U.S. Central Command (Centcom) Gets Hacked

U.S. Central Command, responsible for the military’s activities in Iraq, Afghanistan, Iran, Saudi Arabia, Syria and a number of other countries in that region was the victim of a hack earlier today.

Centcom’s Twitter feed and You Tube channel were compromised and defaced.

Twitter quickly disabled the feed but not before some charts and contact information for some military personnel was posted.  The You Tube feed had some jihadist videos posted to it and is now down with a message that says “This account has been terminated due to repeated or severe violations of our Community Guidelines.”

While some people said that classified information was posted, that does not appear to be the case.  Probably the biggest concern was the posting of personal information for some senior military personnel, including some generals.

This all happened at the same time President Obama was making a cyber security speech.
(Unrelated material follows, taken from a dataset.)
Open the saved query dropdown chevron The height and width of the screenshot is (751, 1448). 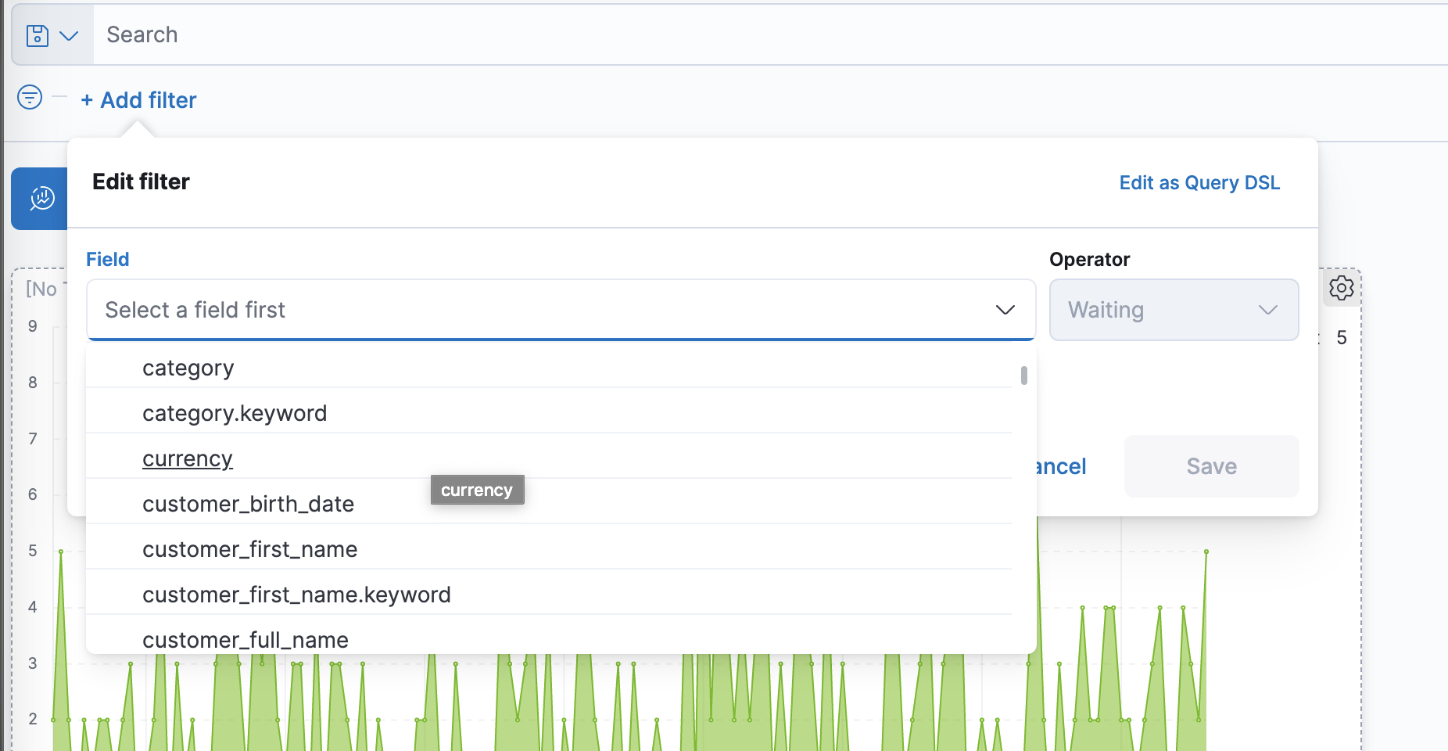coord(70,35)
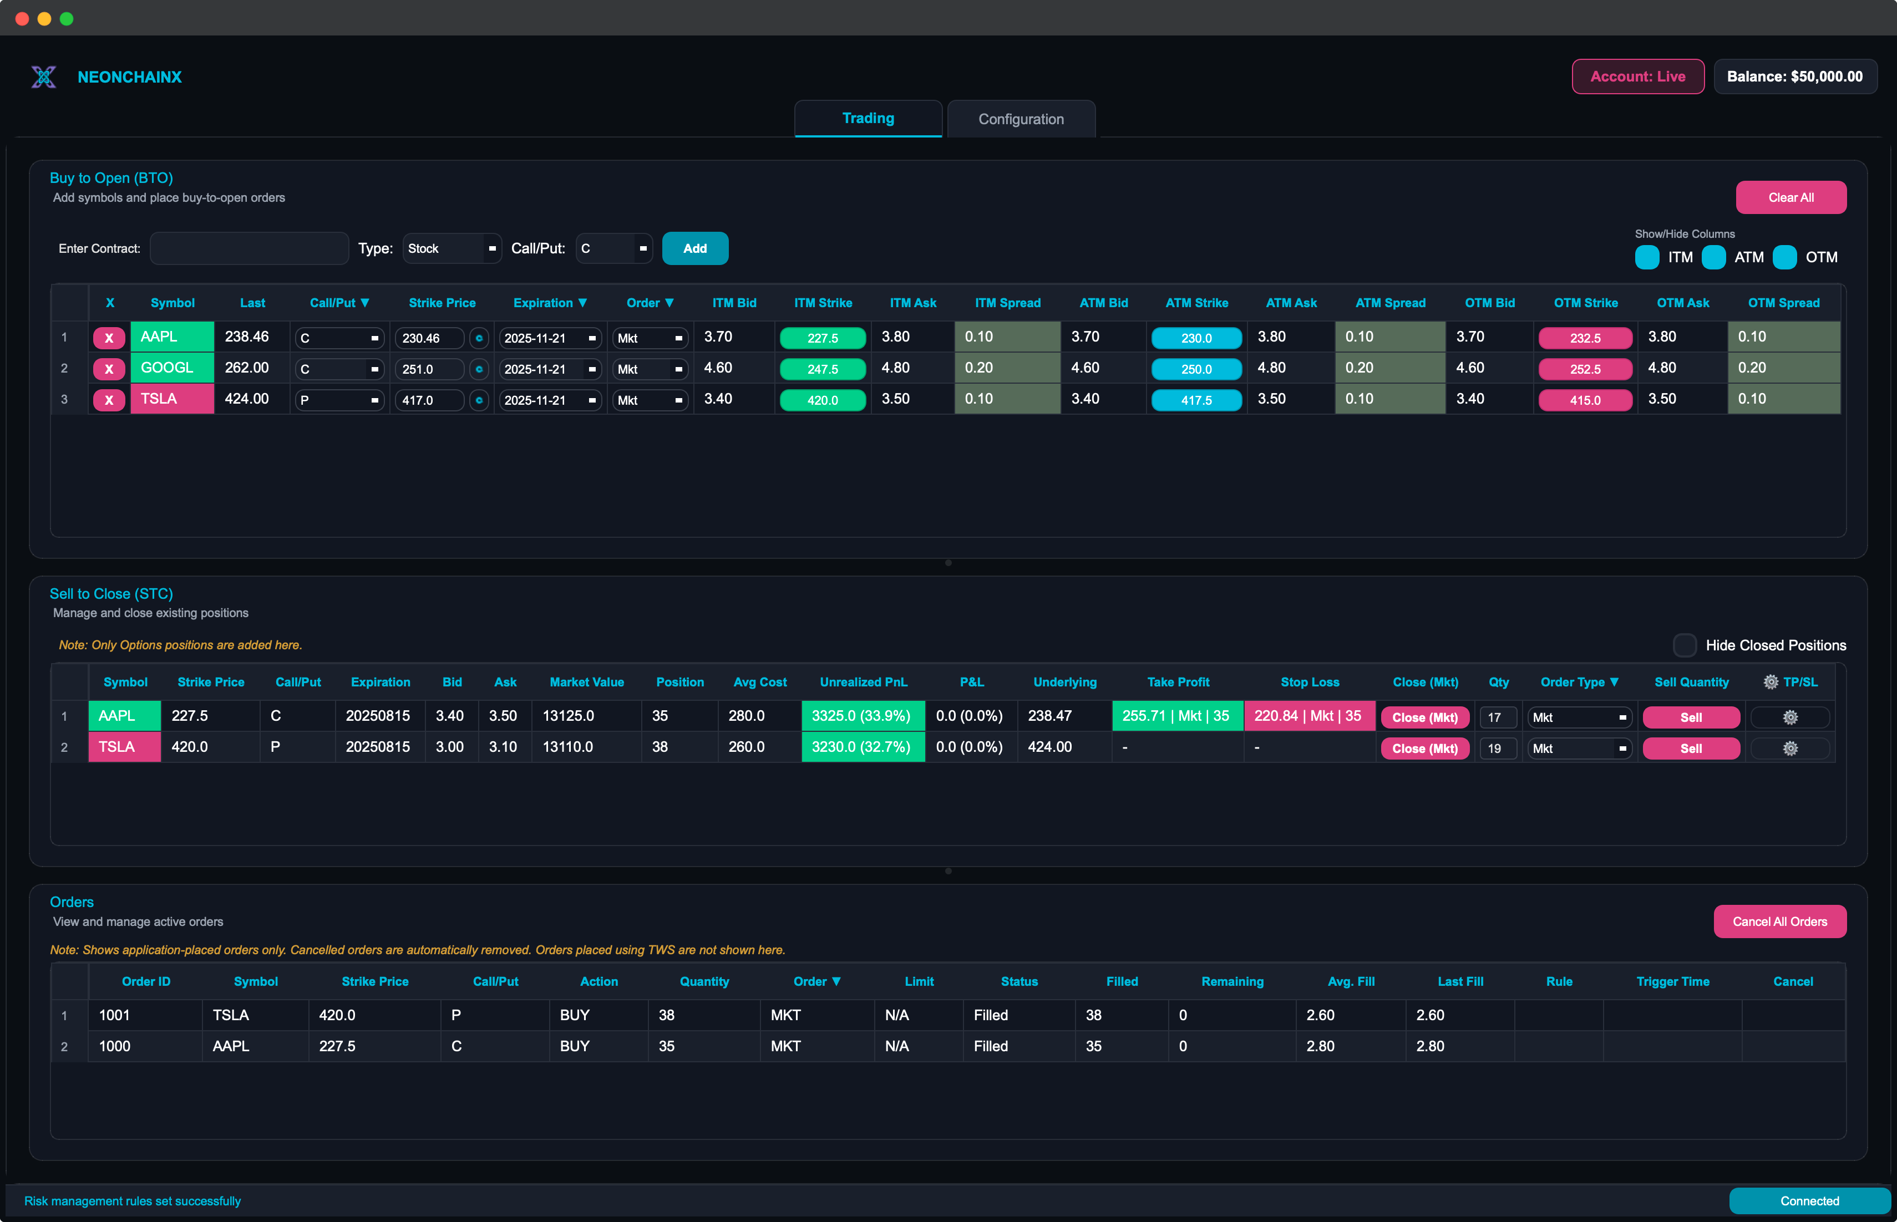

Most likely, this occurred as a result of some social media person getting their credentials phished.

What was the biggest casualty of this event was the ego of Central Command.  As a military organization responsible for hundreds of thousands of U.S. troops and the wars in Iraq and Afghanistan, it is more than a little embarrassing to have your social media presence hacked and your message compromised.

The lesson to be learned is that even though there is not a lot of sensitive information on things like Twitter and You Tube, there is a potentially significant negative press associated with your brand being on the CNN and Fox News message crawls at the bottom of the screen all day.  My guess is that Centcom will add two factor authentication before these social media feeds are turned on again.  I would also recommend that social media access be conducted from a dedicated console, separate from email and web surfing, to reduce the risk from phishing attacks.

The good news is that this will likely be forgotten in a few days.

Except for the person who had their credentials compromised.